Sobre tal aspecto, o Ministro Flávio Dino destacou, em seu voto na Medida Cautelar na ADI 7.737/PE, que “ao antecipar excessivamente as eleições, desconsidera-se o princípio de que cada mandato deve ser legitimado por um processo eleitoral próprio e contemporâneo ao período de sua vigência”, destacando, ainda, que o período da eleição deve se dar em data aproximada à posse, afirmando que, ao se antecipar as eleições de forma tão açodada, “promove-se uma desvinculação da eleição do contexto político que deveria influenciá-la, podendo levar a uma desconexão entre a direção da Casa Legislativa e a realidade política vigente no momento do exercício do mandato”.

Ainda, sobre tal ponto, o Ministro Gilmar Mendes, no bojo da ADI 7.733/DF, destacou que “a antecipação desarrazoada dessas eleições tende a favorecer grupos políticos majoritários e influentes no momento da votação, que não refletirá, necessariamente, o anseio predominante ao início do novo biênio”.

É evidente que ao estabelecer eleições bienais, foi interesse do Legislador viabilizar a alternância de poder dentro da casa legislativa, pois é autorizado a qualquer vereador a mudança de posicionamento, o que é possível apenas quando refletido sem as amarras de uma decisão tomada prematuramente e contra a qual não se pode mais se insurgir.

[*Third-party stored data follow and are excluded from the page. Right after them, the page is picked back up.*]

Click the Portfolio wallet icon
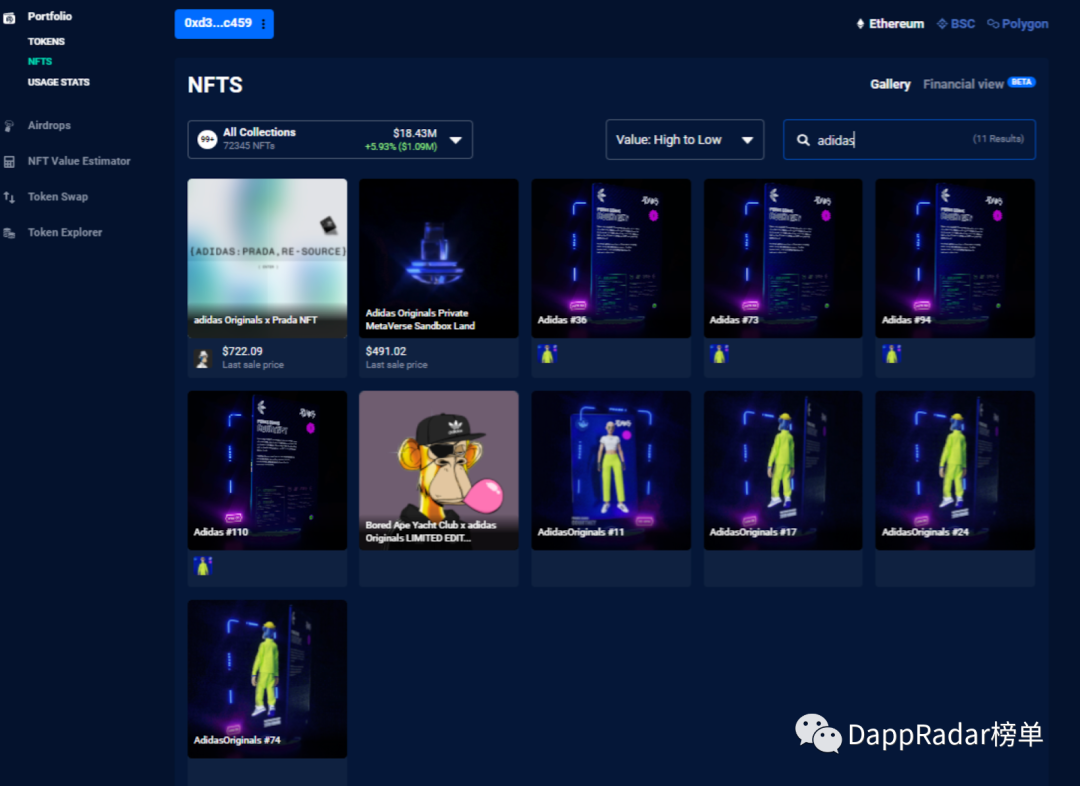Viewport: 1080px width, 786px height. click(x=9, y=18)
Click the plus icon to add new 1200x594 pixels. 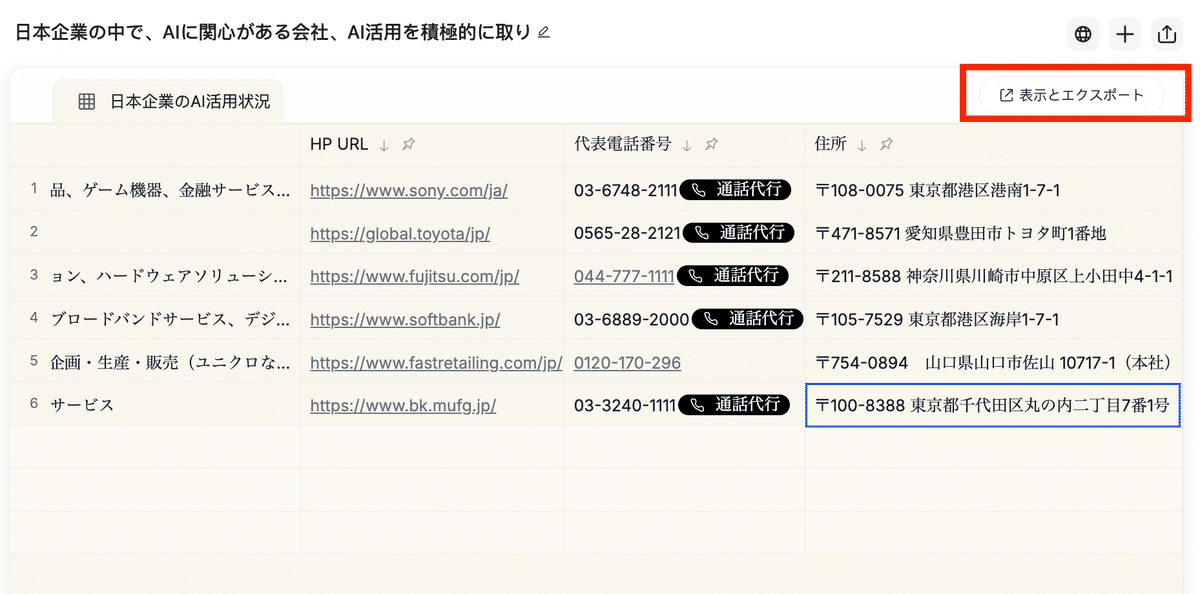pyautogui.click(x=1125, y=34)
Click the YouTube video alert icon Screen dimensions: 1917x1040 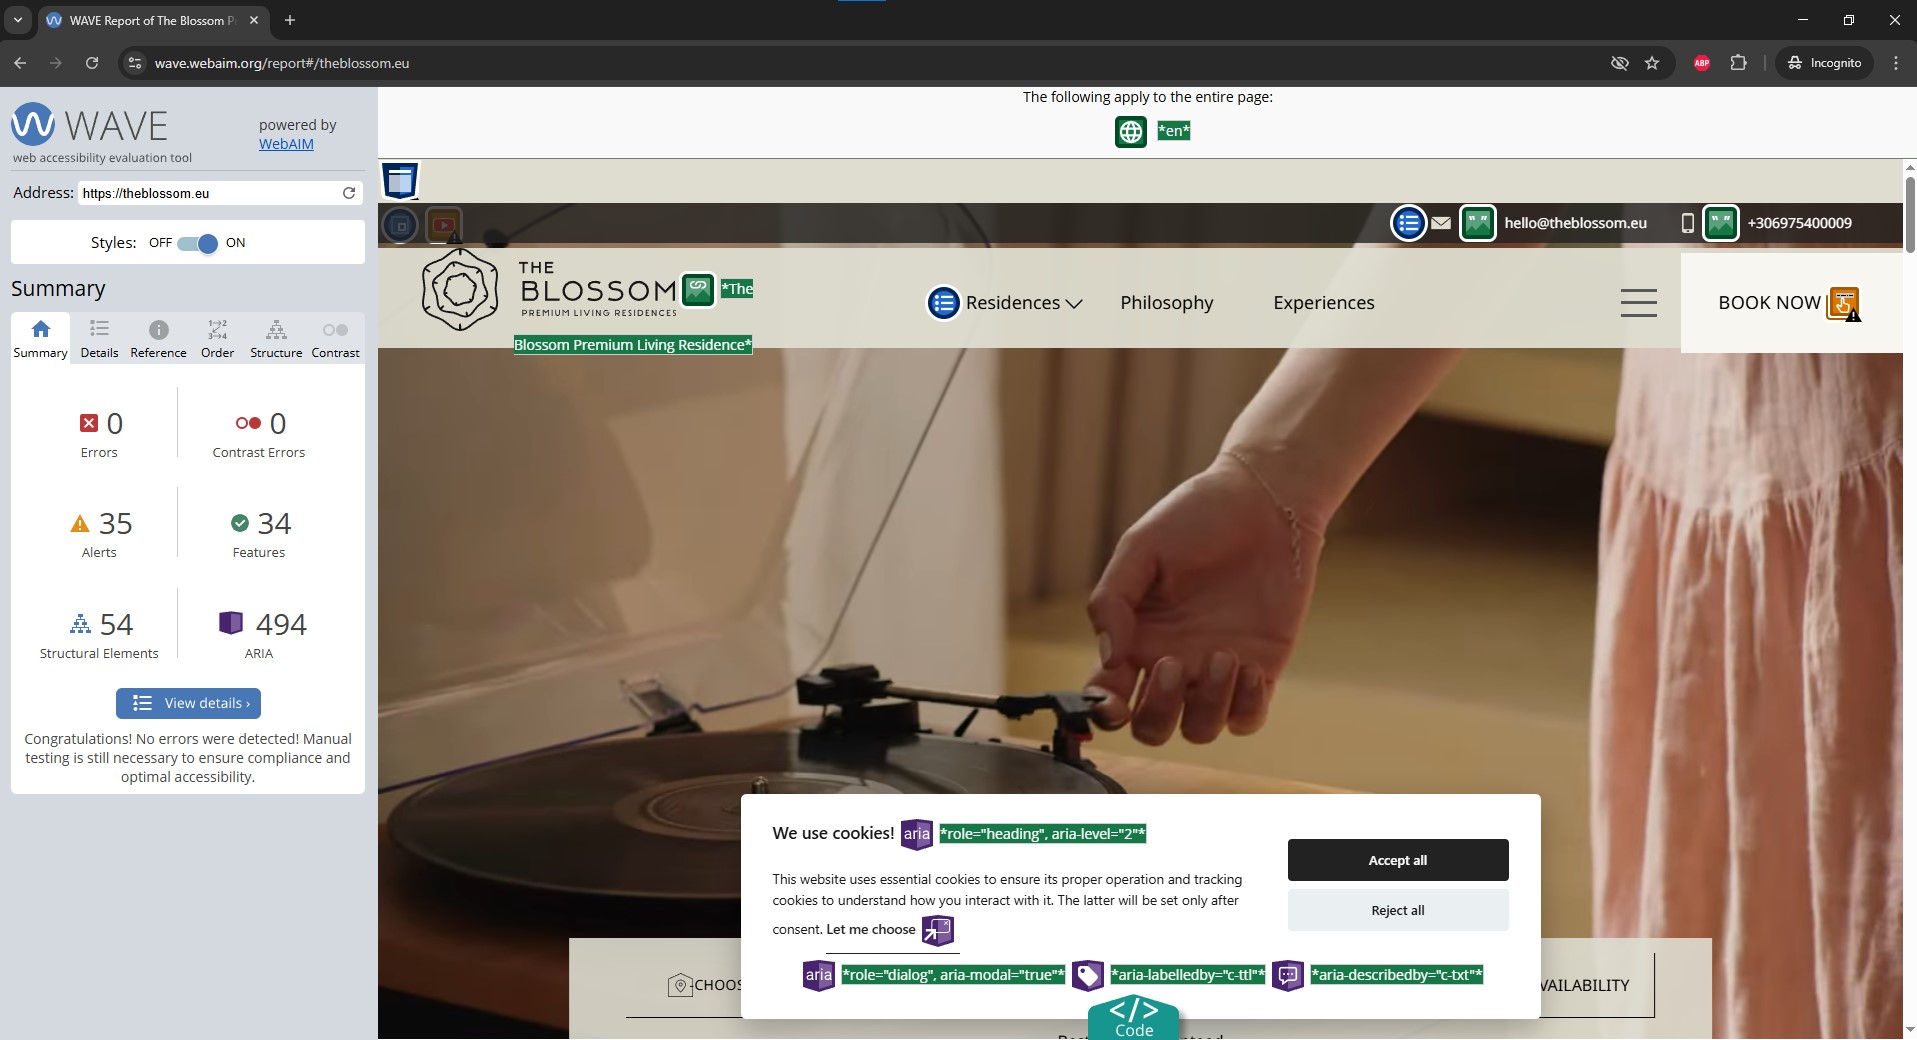click(443, 225)
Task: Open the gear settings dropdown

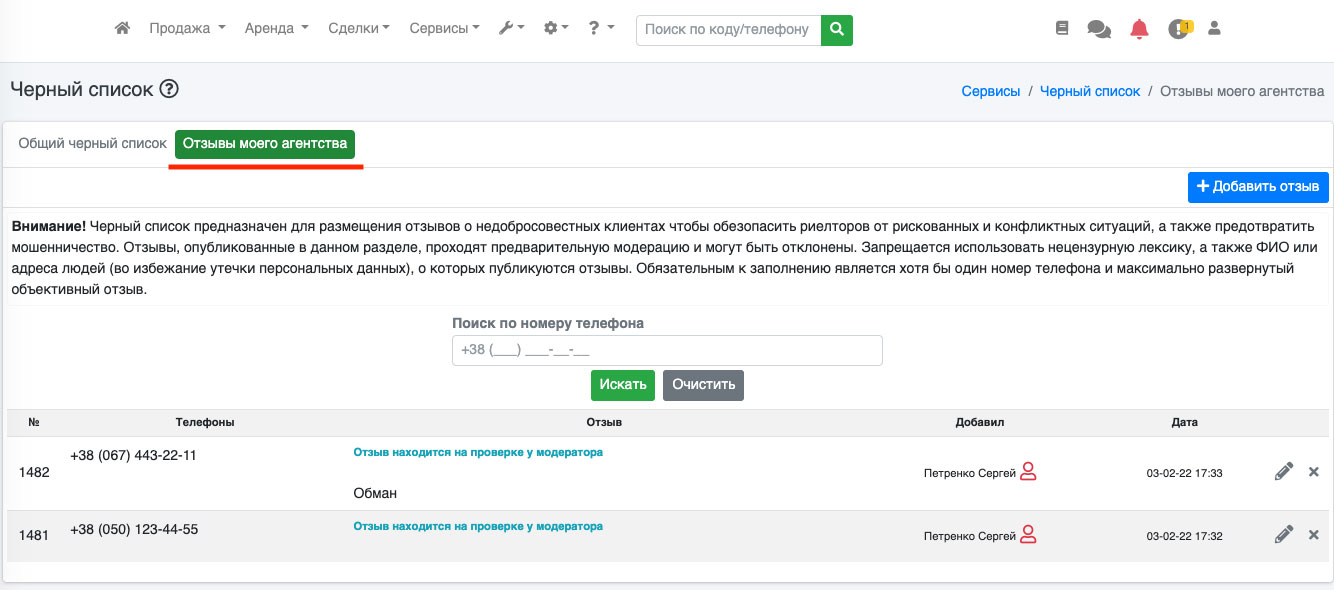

É que no decorrer do primeiro biênio muitas coisas podem afetar a dinâmica política do país, do Estado ou do próprio Município, influenciando os contornos de poder internos da casa legislativa, de forma que a suspensão dos efeitos de uma eleição tão prematura serve de garantia aos próprios componentes da mesa, os quais poderão exercer suas funções sem interferências internas ou externas. Ao que se nota, a reeleição prematura, conforme vista nos autos, visa claramente conferir um tipo de estabilidade na função ocupada que não é acolhida pelo ordenamento jurídico. O Ministro Dias Toffoli, relator da ADI 7.350/TO, asseverou que “acaba-se por privilegiar o grupo político majoritário ou de maior influência no momento do pleito, o qual muito facilmente pode garantir dois mandatos consecutivos”.